Missen’s call was received at a North Bay communications centre, where an operator spent “43 seconds listening to Kathryn moan, wheeze and desperately attempt to communicate her emergency.” About two and a half minutes into the call, the operator transferred the call to a Smiths Falls call centre, where another operator ran through a list of questions, but received no response.
 
At that point, Missen was likely “incapacitated,” Dick said.
 
The operator ended the call and attempted to call back, but could not make contact because Missen’s phone was off the hook. The operator “more or less … (gave) up on that call.”
 
More than 90 minutes after Missen’s call, as the Smiths Falls dispatcher’s shift was winding down, she contacted the OPP and asked Dionne to go to Missen’s home. Dick described the conversation between Dionne and the operator as dominated by “jocular, informal bantering.”
 
Dionne was found guilty of neglect of duty and deceit after a disciplinary hearing in 2016, but McElary-Downer later voided that decision and declared a mistrial.
 
Lawyers for all parties agreed a mistrial was necessary after learning Dionne’s former counsel, James Girvin, also represented OPP Const. Michael Cunning. Cunning and a colleague found Missen dead in her home on Sept. 3 after a neighbour told police he had not seen Missen recently.
 
Because of his involvement, Cunning was a prosecution witness during Dionne’s 2016 hearing. This meant that in cross-examining Cunning, Girvin was actually questioning his own client.
 
A new hearing was rescheduled for Jan. 30.
 
Officers testified during Dionne’s 2016 hearing that Missen’s phone was off the hook when they found her and that the cord had been pulled out from the wall.
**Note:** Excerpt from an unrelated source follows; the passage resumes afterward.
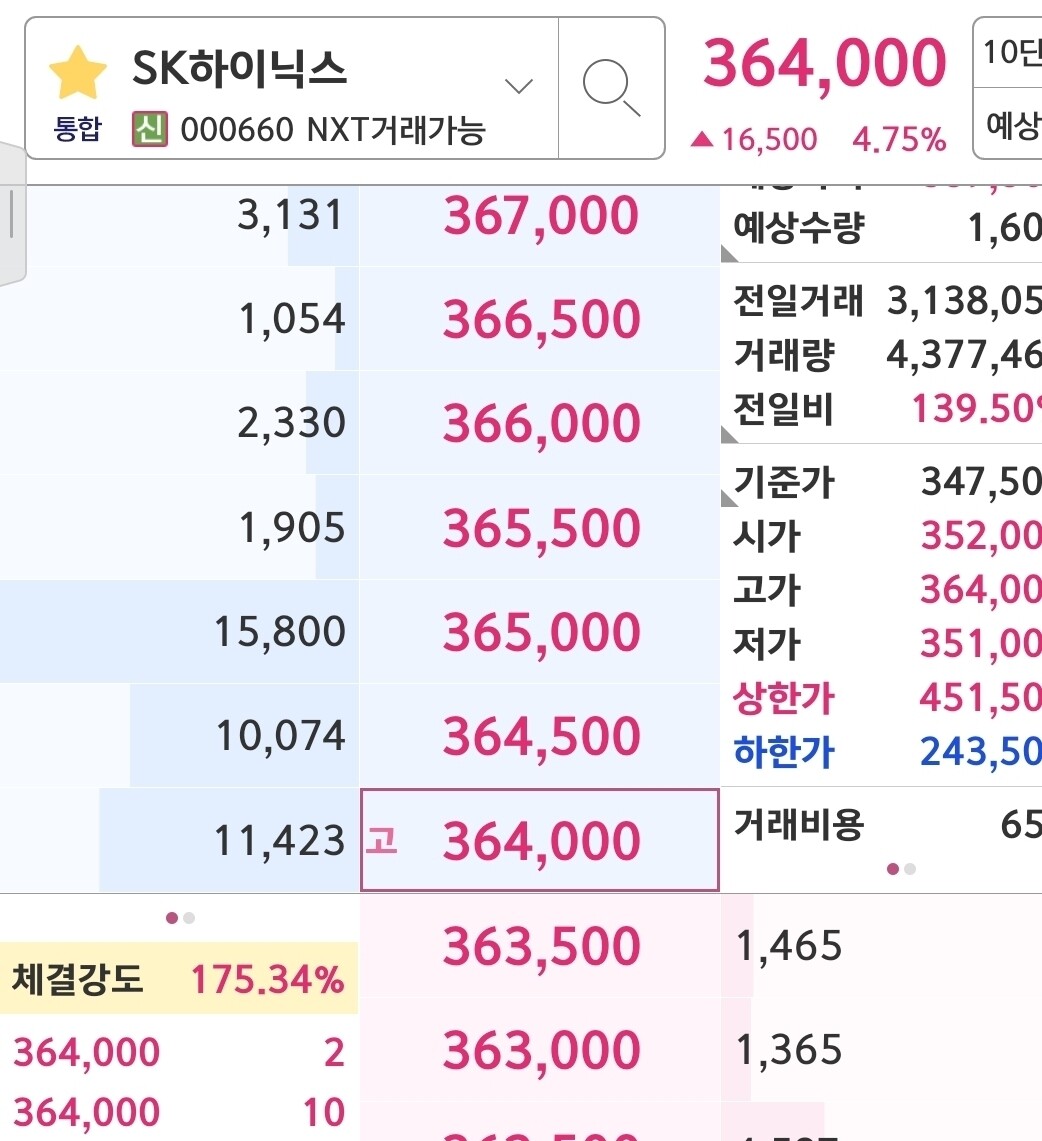
Task: Tap the small triangle beside 예상수량
Action: (x=729, y=255)
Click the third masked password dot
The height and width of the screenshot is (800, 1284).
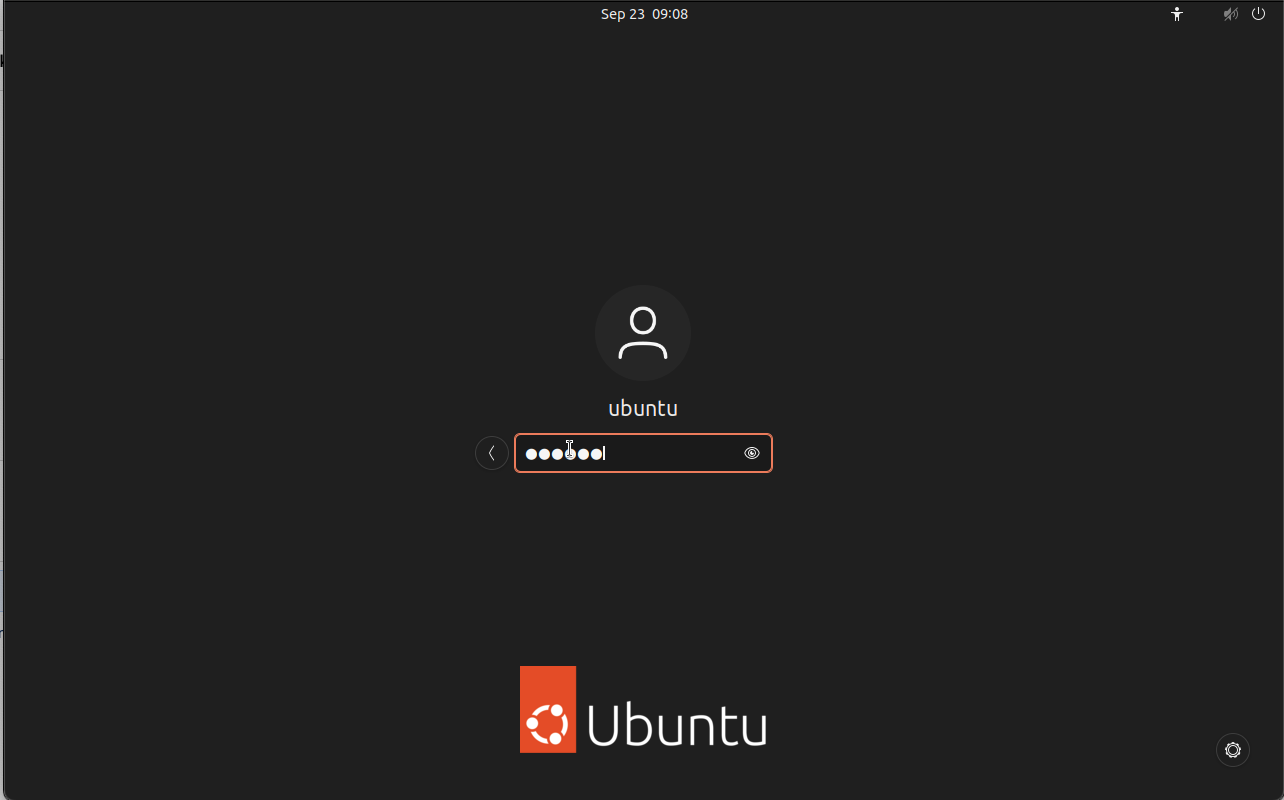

The phone connected to 911 when an officer hit redial.
 
Like Missen’s sister, Dick believes the failures of the response extend far beyond police inaction.
 
Dick says dispatchers missed several opportunities to send first responders to Missen’s home.
 
“The failures on this call are just incomprehensible,” he said.
 
“Why didn’t they send an ambulance? Why didn’t they send fire?”
 
The OPP has also laid a deceit charge against Cunning for his actions following Missen’s death. Cunning allegedly gave false information to investigators from the Office of the Independent Police Review Director, according to a hearing notice from the OPP.
 
According to the document, Cunning spoke with Dionne on Sept. 3, and later told the OIPRD that the officer could not remember if he “attended a specific residence” after Missen’s 911 call.
 
“This was not true,” according to the notice. Cunning also testified during Dionne’s previous hearing that he had lost his notes about the Casselman incident.
 
Cunning’s disciplinary hearing resumes soon in Smiths Falls, an OPP inspector said in an email.